Компанией не осуществляется принятие решений, порождающих юридические последствия в отношении субъекта персональных данных или иным образом затрагивающих его права и законные интересы на основании исключительно автоматизированной обработки персональных данных

Компания вправе поручить обработку персональных данных другому лицу только с согласия субъекта персональных данных, если иное не предусмотрено федеральным законом, на основании заключаемого с этим лицом договора (далее — поручение оператора). При этом Компания обязывает лицо, осуществляющее обработку персональных данных по поручению, соблюдать принципы и правила обработки персональных данных, предусмотренные федеральным законом. В случае если Компания поручает обработку персональных данных другому лицу, ответственность перед субъектом персональных данных за действия указанного лица несет Компания. Лицо, осуществляющее обработку персональных данных по поручению Компании, несет ответственность перед Компанией.

Компания обязуется и обязывает иных лиц, получивших доступ к персональных данных не раскрывать третьим лицам и не распространять персональных данных без согласия субъекта персональных данных, если иное не предусмотрено федеральным законом.

Обработка Компанией персональных данных прекращается в следующих случаях:

— достижение целей обработки персональных данных;

— истечение срока обработки персональных данных, предусмотренного федеральным законодательством, договором или согласием субъекта персональных данных на обработку его персональных данных;

— при отзыве субъектом персональных данных согласия на обработку его персональных данных, в случаях, не противоречащих требованиям федерального законодательства.

7. Нарушение политики и ответственность

Компания несет ответственность за соответствие обработки и обеспечение безопасности персональных данных законодательству. Все работники Компании, осуществляющие обработку персональных данных, несут ответственность за соблюдение настоящей Политики и иных локальных актов Компании по вопросам обработки и обеспечению безопасности персональных данных.

Любой работник, которому стало известно о нарушении настоящей Политики или который подозревает о существовании такого нарушения, должен сообщить об этом лицу, ответственному за организацию обработки персональных данных, в соответствии с существующими в Компании процедурами.
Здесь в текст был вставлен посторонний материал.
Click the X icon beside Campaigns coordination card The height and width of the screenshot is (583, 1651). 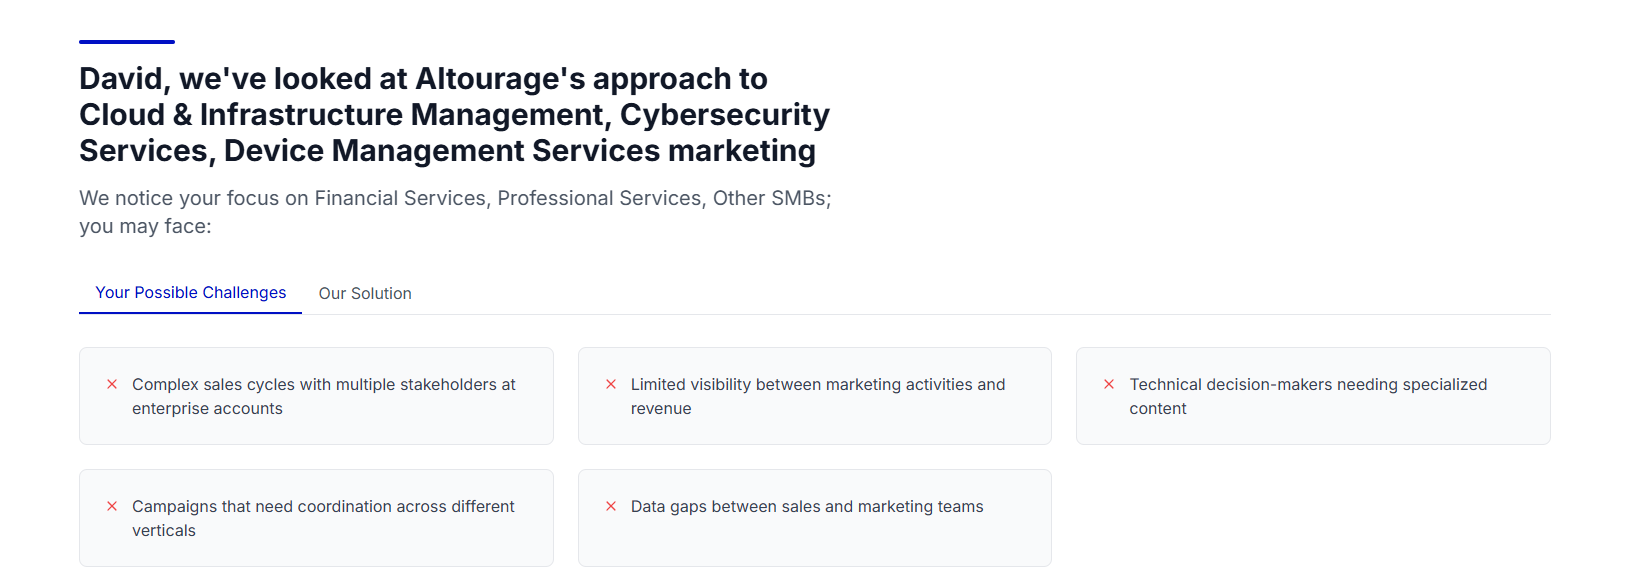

Любые нарушения настоящей Политики и иных локальных актов Компании по вопросам обработки и обеспечению безопасности персональных данных будут расследоваться в соответствии с действующими в Компании процедурами.

Лица, признанные виновными в нарушении установленных порядка и процедур обработки и обеспечения безопасности персональных данных, могут быть привлечены к дисциплинарной, материальной, гражданско-правовой, административной и уголовной ответственности в порядке, установленном законодательством Российской Федерации.